When one of the BIG-IP® modules provisioned on your VIPRION® system or guest is Application Policy Manager ®(APM®), you have a special consideration. The BIG-IP system automatically mirrors all APM session data to the designated next-active device instead of to an active member of the same VIPRION or vCMP cluster. As a result, unexpected behavior might occur if one or more cluster members becomes unavailable.
To prevent unexpected behavior, you should always configure the chassis or guest so that the minimum number of available cluster members required to prevent failover equals the total number of defined cluster members.
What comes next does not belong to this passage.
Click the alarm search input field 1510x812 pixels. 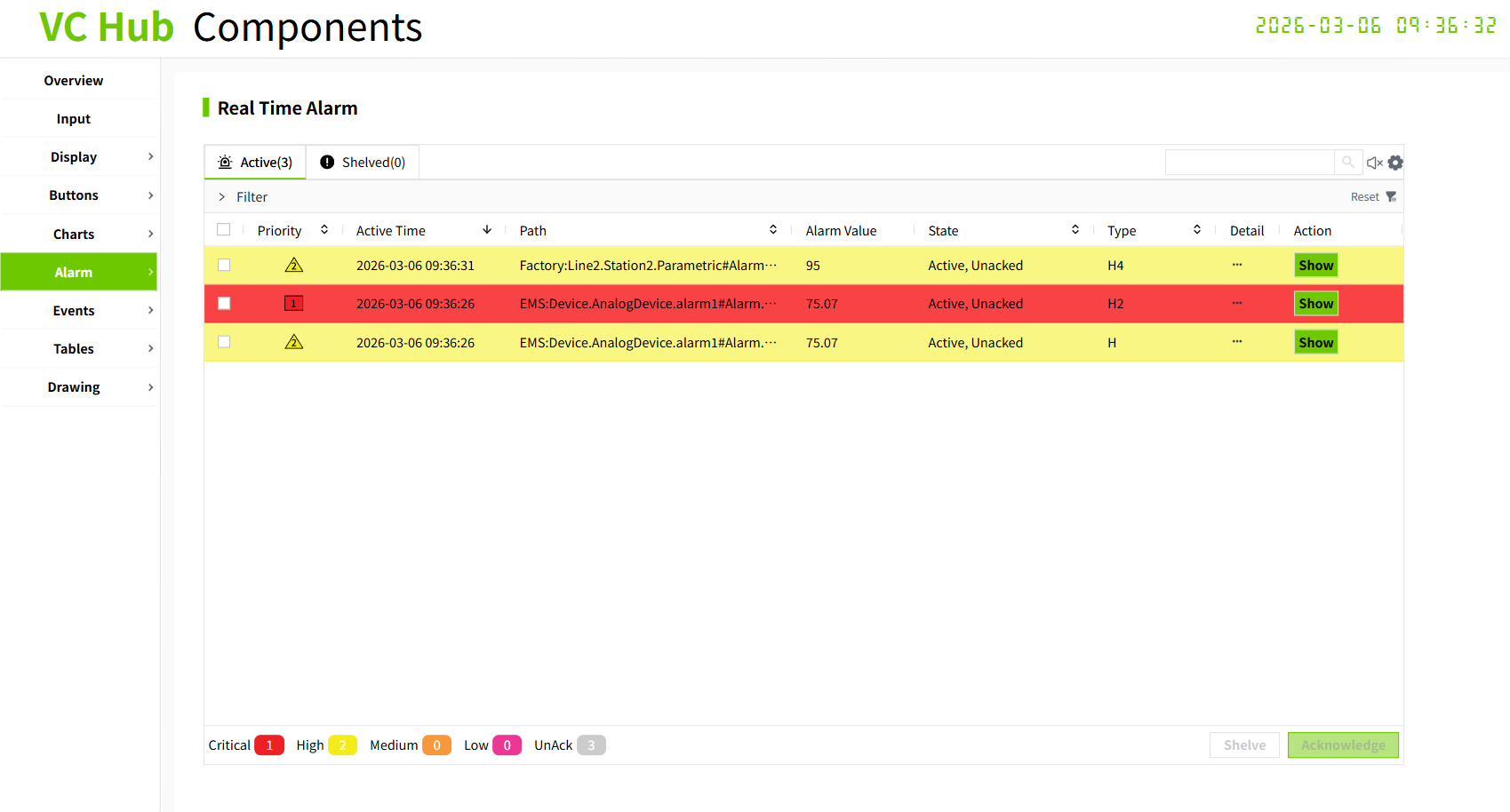click(1249, 162)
For example, if the cluster is configured to contain a total of four cluster members, you should specify the Minimum Up Members value to be 4, signifying that if fewer than all four cluster members are available, failover should occur. In this way, if even one cluster member becomes unavailable, the system or guest will fail over to the next-active mirrored peer device, with full cluster member availability.
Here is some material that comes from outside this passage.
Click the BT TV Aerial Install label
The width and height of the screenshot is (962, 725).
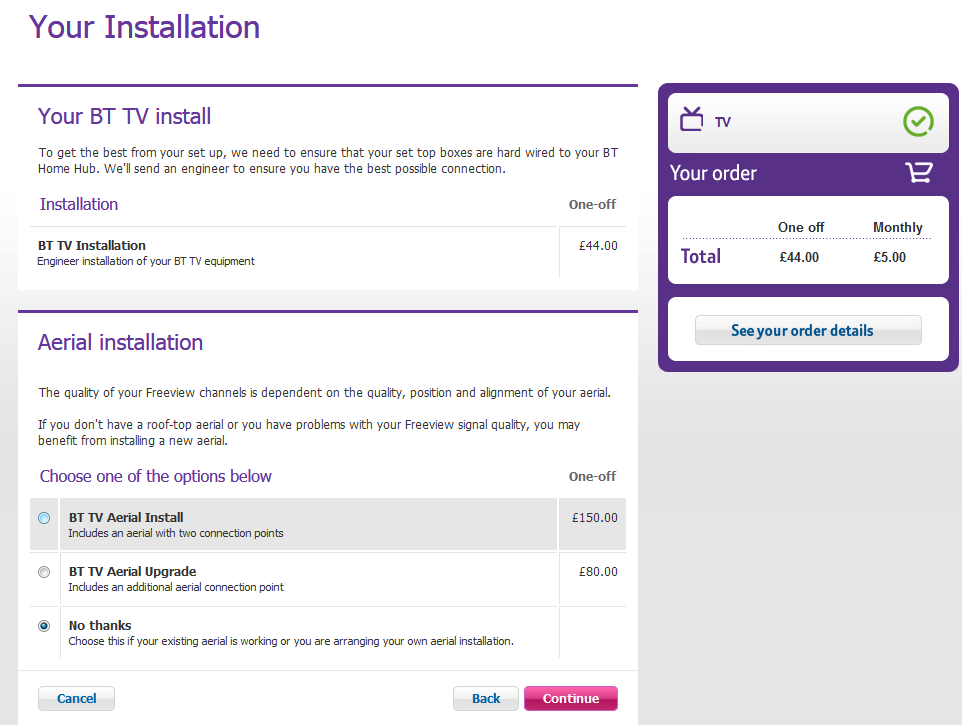[x=126, y=518]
About connection mirroring for VIPRION systems
For VIPRION® systems, each device in a Sync-Failover device group can be either a physical cluster of slots within a chassis, or a virtual cluster for a vCMP® guest. In either case, you can configure a device to mirror an active traffic group's connections to its next-active device.
You enable connection mirroring on the relevant virtual server, and then you configure each VIPRION cluster or vCMP guest to mirror connections by choosing one of these options:
- Within a cluster
- You can configure the BIG-IP system to mirror connections between blades within a single
VIPRION cluster on the same chassis. This option is not available on VIPRION systems
provisioned to run vCMP. Note: With this option, the BIG-IP system mirrors Fast L4 connections only.
- Between clusters (recommended)
- You can configure the BIG-IP system to mirror connections between two chassis or between two vCMP guests that reside in separate chassis. When you choose this option, the BIG-IP system mirrors a traffic group's connections to the traffic group's next-active device. For VIPRION systems that are not provisioned for vCMP, each chassis must have the same number of blades in the same slot numbers. For VIPRION systems provisioned for vCMP, each guest must be assigned to the same number of blades in the same slot numbers, with the same number of cores allocated per slot.
In addition to enabling connection mirroring on the virtual server, you must also assign the appropriate profiles to the virtual server. For example, if you want the BIG-IP system to mirror SSL connections, you must assign one or more SSL profiles to the virtual server.
Configuring connection mirroring within a VIPRION cluster
Configuring connection mirroring between VIPRION clusters
Using the BIG-IP® Configuration utility, you can configure connection mirroring between two VIPRION® or vCMP® clusters as part of your high availability setup:
- When you configure mirroring on a VIPRION system where vCMP is not provisioned (a bare-metal configuration), an active traffic group on one chassis mirrors its connections to the next-active chassis in the device group.
- When you configure mirroring on a vCMP guest, an active traffic group mirrors its connections to its next-active guest in another chassis.